山梨県韮崎市街地の西方、南アルプス市との境界に位置する甘利山。標高は1,731m。日本百名山のひとつである鳳凰山の、東側稜線上にある小ピークといってしまえばそれまでだが、6月にはレンゲツツジが一面を染め上げ、多くのハイカーでにぎわうのでその名が知られている。山頂のごく近くまで県道が通じていることから、アプローチも容易。広河原と呼ばれる山頂直下には広い駐車場があり、そこから山頂までは20分ほど歩けば到達できる。ちなみに山梨百名山にも選定されてる。

この甘利山の山頂近くにスキー場があった。「日本山岳案内4(昭和16年、鉄道省山岳部)」には「山頂上一帯がスキー場であって、又椹池の凍結と共に甘利神社、鈴尾根、蕨平を含む緩斜面がスキー場として利用される。只椹池までスキー用具を持ち運ぶのが、一寸荷厄介である」と記載されている。

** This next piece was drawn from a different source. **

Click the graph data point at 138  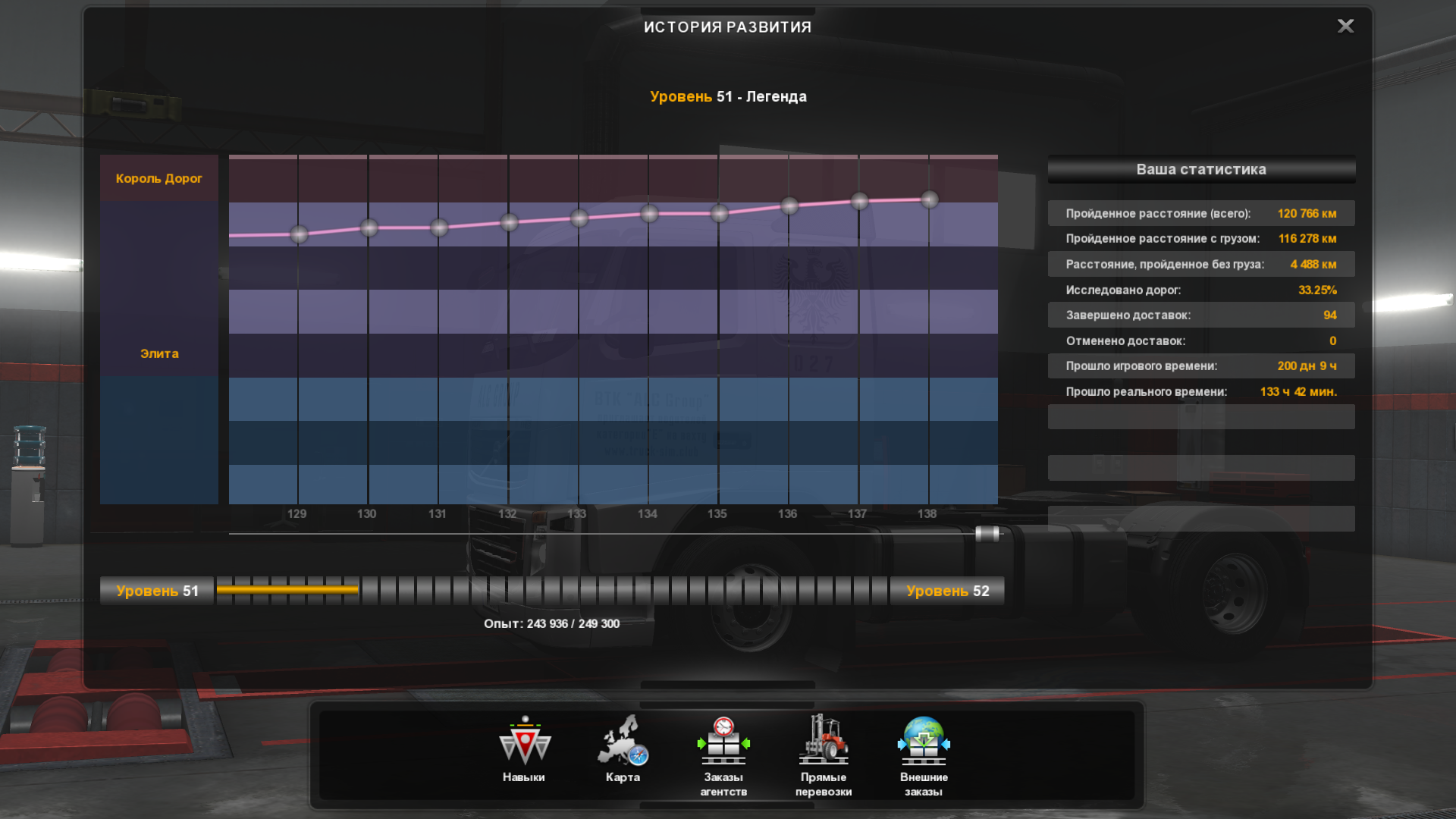tap(930, 199)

この甘利山スキー場を語るのに欠かせないのは、韮崎に住んでいた登山家の山寺巌氏という方のようだ。昭和20年代に韮崎高校のスキー部を指導するとともに、甘利山の入口に住んでいた小林三郎氏とともに甘利山中腹を下草刈して、スキー場として開拓した。そして昭和30年代には韮崎高校で活躍した選手らが集まり、現地にてスキー大会を行うまでになったという。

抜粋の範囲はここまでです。